We now have an undeniably satisfying approach. But, it turns out this answer can only be true at a certain level of reality. Within the created physical and spiritual dimensions, good and evil exist as concrete phenomena, yet the distinction between virtue and corruption melts away at the highest and most esoteric level. As the verse puts it:
If you sin, what do you do to Him? If your transgressions are many, How do you affect Him? If you are righteous, What do you give Him? ...{Iyov 36:6-7}
From our perspective, zechus avos does the trick. But it only makes sense to ‘choose’ the Jewish people if there is a difference between good and evil. While God may have created our reality, from His vantage point, there is no dividing line separating the two. Consequently, God's embrace of the Jewish nation ceases to be grounded in discernible logic.
Understanding the latter helps us draw symbolic meaning from the cryptic Azazel ritual introduced in this week's Parsha. On Yom Kippur, the high priest sent a scapegoat to bear the Jewish people's sins. Two goats were chosen for the ritual, one designated by lots "for the Lord" and the other "for Azazel (an evil force)”. The goat destined “for Azazel” was driven into the wilderness and cast over a precipice to its death.
Our sages teach that these two goats must be exactly alike in every aspect:
...they will be identical in appearance, height, and monetary value. Additionally, they must be acquired together... {Mishnayos Yoma 6:1}
Why do these goats need to be of similar appearance? And why is their fate decided by a gorel, lot? Rav Yoel Kahn writes that people use a gorel to choose between irreducibly similar entities, i.e. the biblical equivalent of flipping a coin to decide which ice cream to buy. The identical goats represent the fact that there is no difference between the sinful and the good on God's lofty level. The fateful day of Yom Kippur thus shares an etymological link with the word pur, which also means lots. On this occasion, we perceive God's choice beyond all reason. Even from a place where there is nothing to differentiate between us and all other nations, where a gorel is needed to select one over the other, we are still God's chosen nation.

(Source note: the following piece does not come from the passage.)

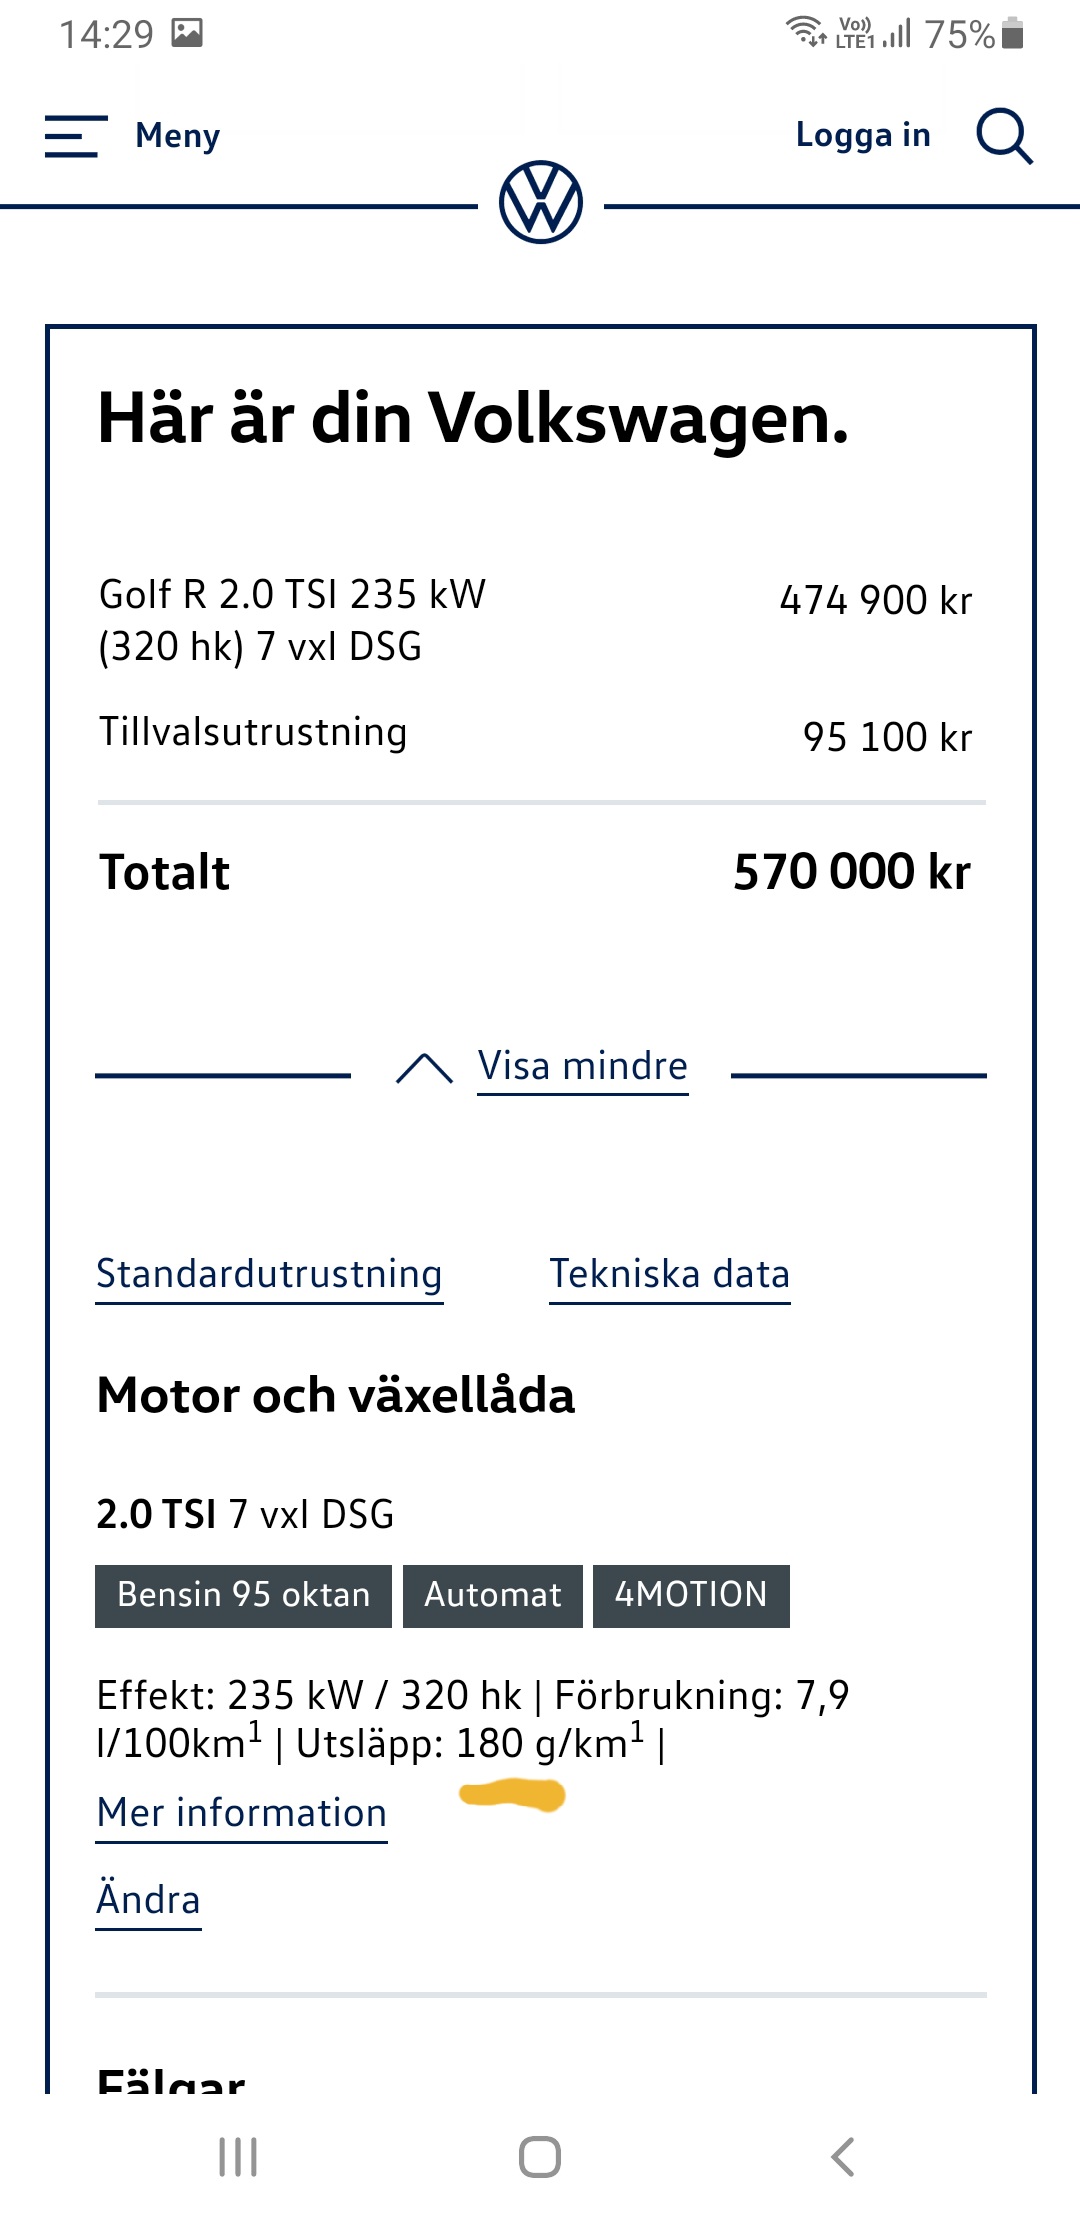Open Android recent apps button

pyautogui.click(x=238, y=2157)

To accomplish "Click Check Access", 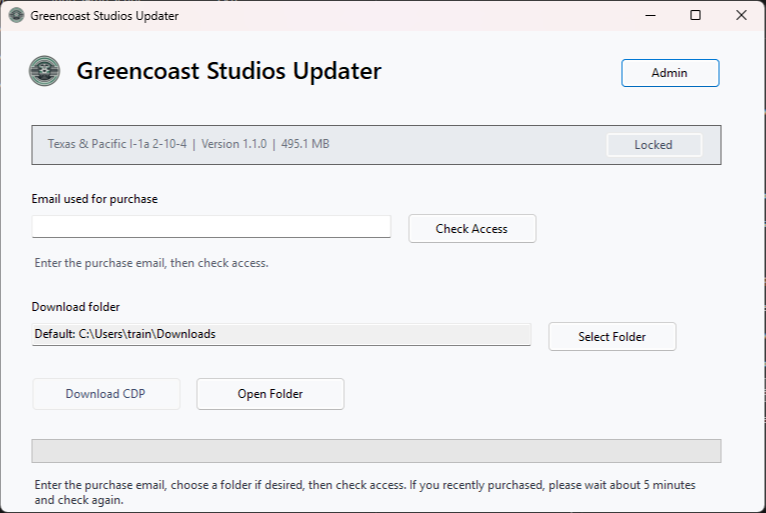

But where does all of this leave us? As we discussed earlier, we must interact with God on our level. We are required to understand the Jewish nation's unique place in our created reality. Yet there is a deeper dimension to our relationship with the divine. Our ‘chosenness’ operates at two levels. The 'worldly' level in which zechus avos plays a part and the ‘God perspective’ which lies beyond any realm of human conception. Because the second level is both abstract and esoteric, integrating it into our daily lives becomes difficult. Yet it must remain as a backdrop to our religious experience. Ultimately, we must come to recognise that we stand before a being of unfathomable supremacy, an entity infinitely removed from our finite existence. And realise He has chosen you.